The government is only a facilitator to build black industrialists. While we may have government policies in place, the reality is that we need to work harder and harder to acquire practical, business and entrepreneurial skills.
Practical skills are required. This is the combination of training and experience that enables a potential industrialist to fulfil the core function of his or her business and to understand the processes involved to produce a quality product or service.
Whether the business is big or small, good practical skills begin with education or training from a technikon, trade school or university, and are strengthened by on-the-job experience and further training. They are the foundation on which an enterprise’s products or services are built and are essential to its long-term success.
Business skills are equally as important to ensure that the company is run on a sound financial basis, and in compliance with legal and regulatory frameworks. While some of these skills can be bought, a good understanding of basic financial and staff management is a must.
Many independent enterprises with good products or services flounder because stock control, the debtors’ book and cash-flow management are not as sound as they should be, or because there are problems with labour management.
Entrepreneurial skill, a combination of risk-taking, vision, innovation, determination and energy have carried many a small beginner to greater heights. This is what an individual entrepreneur brings to the enterprise, the talent for business that differentiates one from another.
What ultimately determines the future growth of a business depends on the entrepreneurial spark that the individual brings to the enterprise. This, when combined with good practical skills and business management ability, is the best recipe for success. The combination of these three skills sets, together with the drive to take the business as far as it can go, will take an enterprise beyond its limits.

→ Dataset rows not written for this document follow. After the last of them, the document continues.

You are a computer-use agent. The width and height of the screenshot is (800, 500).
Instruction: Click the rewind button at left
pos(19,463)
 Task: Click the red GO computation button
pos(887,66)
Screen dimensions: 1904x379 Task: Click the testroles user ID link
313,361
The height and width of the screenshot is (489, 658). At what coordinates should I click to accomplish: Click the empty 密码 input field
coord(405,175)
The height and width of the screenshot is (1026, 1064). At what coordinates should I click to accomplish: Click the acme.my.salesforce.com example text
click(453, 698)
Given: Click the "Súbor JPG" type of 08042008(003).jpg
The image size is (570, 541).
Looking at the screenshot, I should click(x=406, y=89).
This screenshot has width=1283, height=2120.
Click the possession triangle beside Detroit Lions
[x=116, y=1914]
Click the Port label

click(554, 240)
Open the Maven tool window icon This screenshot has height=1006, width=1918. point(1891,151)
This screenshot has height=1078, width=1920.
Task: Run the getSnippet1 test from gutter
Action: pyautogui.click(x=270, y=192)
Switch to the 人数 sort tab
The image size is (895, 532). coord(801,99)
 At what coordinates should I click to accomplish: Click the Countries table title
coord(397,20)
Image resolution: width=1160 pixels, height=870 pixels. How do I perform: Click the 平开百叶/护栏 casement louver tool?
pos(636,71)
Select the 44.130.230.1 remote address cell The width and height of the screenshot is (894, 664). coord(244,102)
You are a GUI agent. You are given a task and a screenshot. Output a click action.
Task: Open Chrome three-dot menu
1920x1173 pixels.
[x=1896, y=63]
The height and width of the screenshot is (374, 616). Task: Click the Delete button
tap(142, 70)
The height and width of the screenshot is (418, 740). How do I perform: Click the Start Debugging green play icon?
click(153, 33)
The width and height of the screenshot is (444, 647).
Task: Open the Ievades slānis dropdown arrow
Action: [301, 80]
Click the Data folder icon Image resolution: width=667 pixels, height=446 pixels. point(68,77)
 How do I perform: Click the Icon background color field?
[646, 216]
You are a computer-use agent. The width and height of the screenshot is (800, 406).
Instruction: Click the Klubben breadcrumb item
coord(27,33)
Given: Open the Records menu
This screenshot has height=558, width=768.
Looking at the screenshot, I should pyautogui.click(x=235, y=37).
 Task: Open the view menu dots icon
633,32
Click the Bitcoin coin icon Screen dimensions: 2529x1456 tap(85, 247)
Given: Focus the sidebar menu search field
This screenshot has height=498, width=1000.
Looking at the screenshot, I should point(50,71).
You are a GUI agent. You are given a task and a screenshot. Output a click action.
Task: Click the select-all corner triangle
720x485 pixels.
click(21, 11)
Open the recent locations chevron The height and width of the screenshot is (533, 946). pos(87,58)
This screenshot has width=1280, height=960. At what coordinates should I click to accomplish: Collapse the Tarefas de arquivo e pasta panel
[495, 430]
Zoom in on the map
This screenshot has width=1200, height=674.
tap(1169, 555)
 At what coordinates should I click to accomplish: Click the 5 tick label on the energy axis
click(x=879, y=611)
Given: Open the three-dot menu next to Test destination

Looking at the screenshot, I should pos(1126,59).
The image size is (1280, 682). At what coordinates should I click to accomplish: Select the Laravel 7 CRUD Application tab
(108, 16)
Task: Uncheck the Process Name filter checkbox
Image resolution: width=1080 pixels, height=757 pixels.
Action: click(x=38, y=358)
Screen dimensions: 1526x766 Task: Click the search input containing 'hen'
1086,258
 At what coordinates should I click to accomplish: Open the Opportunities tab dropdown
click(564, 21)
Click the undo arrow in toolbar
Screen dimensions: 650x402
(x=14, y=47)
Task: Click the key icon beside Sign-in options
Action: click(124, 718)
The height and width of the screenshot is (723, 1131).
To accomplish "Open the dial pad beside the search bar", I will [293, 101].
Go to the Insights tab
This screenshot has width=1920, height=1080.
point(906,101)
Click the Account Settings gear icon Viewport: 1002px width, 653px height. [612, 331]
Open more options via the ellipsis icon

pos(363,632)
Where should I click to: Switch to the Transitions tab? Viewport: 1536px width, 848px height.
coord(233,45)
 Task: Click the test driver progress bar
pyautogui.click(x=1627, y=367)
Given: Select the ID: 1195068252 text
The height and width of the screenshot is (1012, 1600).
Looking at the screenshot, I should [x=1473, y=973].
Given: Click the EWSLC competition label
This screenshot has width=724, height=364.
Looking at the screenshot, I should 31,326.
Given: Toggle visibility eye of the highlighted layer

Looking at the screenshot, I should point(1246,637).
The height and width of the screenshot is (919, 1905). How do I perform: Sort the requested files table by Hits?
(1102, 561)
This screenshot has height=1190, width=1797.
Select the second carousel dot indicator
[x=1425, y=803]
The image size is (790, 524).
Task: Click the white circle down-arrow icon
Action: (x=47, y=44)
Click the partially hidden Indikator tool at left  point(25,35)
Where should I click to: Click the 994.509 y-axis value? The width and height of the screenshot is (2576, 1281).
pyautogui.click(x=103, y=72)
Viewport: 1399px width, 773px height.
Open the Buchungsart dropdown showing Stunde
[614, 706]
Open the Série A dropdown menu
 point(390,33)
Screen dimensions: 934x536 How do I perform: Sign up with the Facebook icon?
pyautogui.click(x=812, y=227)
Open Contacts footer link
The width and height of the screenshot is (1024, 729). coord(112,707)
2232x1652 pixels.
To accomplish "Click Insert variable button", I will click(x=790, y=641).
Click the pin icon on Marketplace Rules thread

While we need practical, business and entrepreneurial skills to build African industrialists, they must know that success in business is never automatic. It is not strictly based on luck, although a little never hurts. It depends primarily on the owner’s foresight and organisation. Even then, there are no guarantees.
While we need practical, business and entrepreneurial skills to build African industrialists, there are challenges which are out of the control of the potential industrialists. Red tape is still tying down African business, new and old. Petty rules and regulations, incompetence and misplaced “assistance” continue to hinder business expansion and job creation.
Small business owners on a regular basis must negotiate a maze of challenges such as market conditions, supplier reliability, competition, competent workers, taxes, government regulations and more.
Finding a path toward solutions and strategies to those problems, combined with anticipation of making a profit and being one’s own boss provide the fulfilling nature of African industrialism. The drive to succeed has helped build hundreds of African industrialists. As catalysts for national, provincial and local financial prosperity, African industrialists deserve a lot of attention from government agencies where the bureaucratic boulevard can sometimes be a little bumpy.
For example, a Grant Thornton Survey once found that regulation and red tape was cited by 45 percent of business owners in South Africa as the biggest constraint on the growth of their business. The second greatest threat for business owners was the lack of a skilled workforce.
Bribery And Corruption
Also the elimination of bribery and corruption is one of the most formidable challenges facing the private and public sectors, not only in South Africa, but globally. In the interest of our survival and sustainable business for the future: the more people participated as workers, as producers and as consumers, the more sustainable the economy will be.
With more and more emerging black industrialists, the future looks bright.